═══ ESTRATTO DELLA PAGINA ═══

La finanza europea e il dietrofront della Bce
di Paolo Lingua
Hanno capito (o subito) la svolta impressa con terribile forza dal coronavirus i governi che erano partiti su posizioni più scettiche (Francia e Germania, ma ora persino l’Inghilterra); ma soprattutto ha fatto dietrofront la Bce, probabilmente grazie ai vertici dell’istituto che hanno di fatto – e lo si è capito indirettamente dalle dichiarazioni dei giorni scorsi – imposto un radicale dietrofront alla presidente Christine Lagarde, dopo la storica “gaffe” dei giorni scorsi. Francia e Germania hanno annunciato, oltre che alle strette sui comportamenti e sulle realtà economiche e sociali, massicci investimenti per arginare la crisi economica che ormai attanaglia anche i cosiddetti “Stati forti e ricchi”, seguiti dalla Spagna. Alla fine dei conti, con tutti i suoi limiti e i suoi “stop and go”, il modello Italia ha fatto scuola.

═══

Ricopia per intero l'articolo qui sopra sul dietrofront della Bce, senza cambiare nulla.

═══ RIGHE ESTRATTE ═══

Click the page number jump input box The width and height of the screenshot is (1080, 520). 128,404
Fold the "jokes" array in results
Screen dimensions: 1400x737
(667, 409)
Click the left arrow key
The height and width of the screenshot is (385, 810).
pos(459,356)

═══
═══ RIGHE ESTRATTE ═══

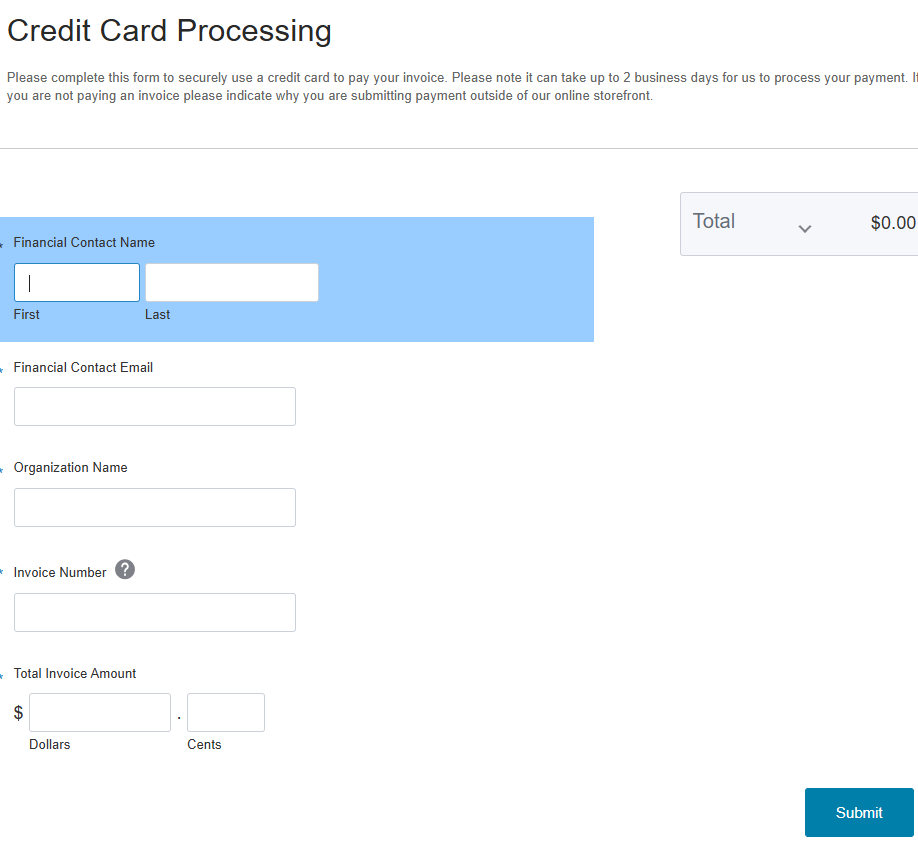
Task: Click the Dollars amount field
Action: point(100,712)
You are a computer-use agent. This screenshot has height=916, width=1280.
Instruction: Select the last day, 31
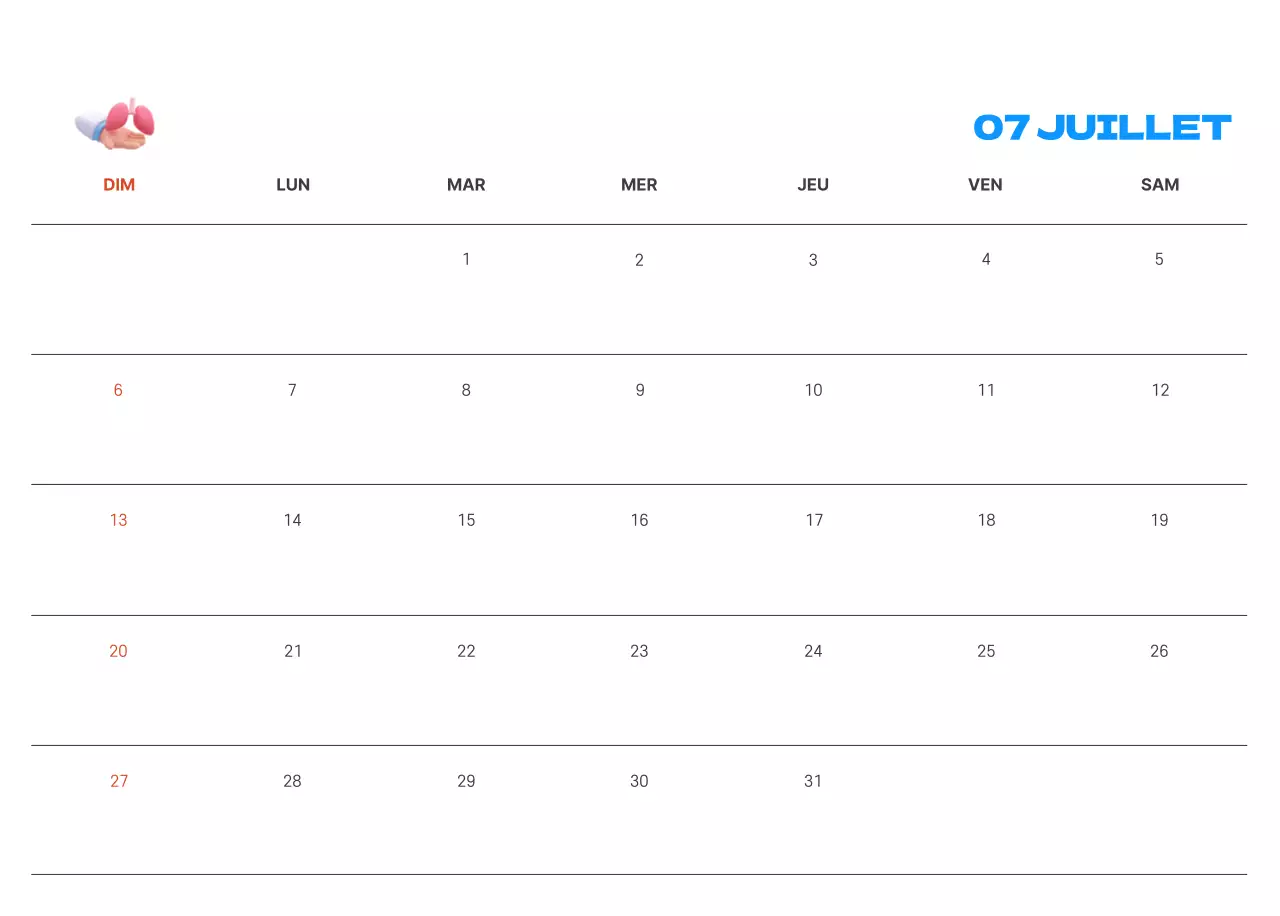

═══

RISPOSTA:
La finanza europea e il dietrofront della Bce
di Paolo Lingua
Hanno capito (o subito) la svolta impressa con terribile forza dal coronavirus i governi che erano partiti su posizioni più scettiche (Francia e Germania, ma ora persino l’Inghilterra); ma soprattutto ha fatto dietrofront la Bce, probabilmente grazie ai vertici dell’istituto che hanno di fatto – e lo si è capito indirettamente dalle dichiarazioni dei giorni scorsi – imposto un radicale dietrofront alla presidente Christine Lagarde, dopo la storica “gaffe” dei giorni scorsi. Francia e Germania hanno annunciato, oltre che alle strette sui comportamenti e sulle realtà economiche e sociali, massicci investimenti per arginare la crisi economica che ormai attanaglia anche i cosiddetti “Stati forti e ricchi”, seguiti dalla Spagna. Alla fine dei conti, con tutti i suoi limiti e i suoi “stop and go”, il modello Italia ha fatto scuola.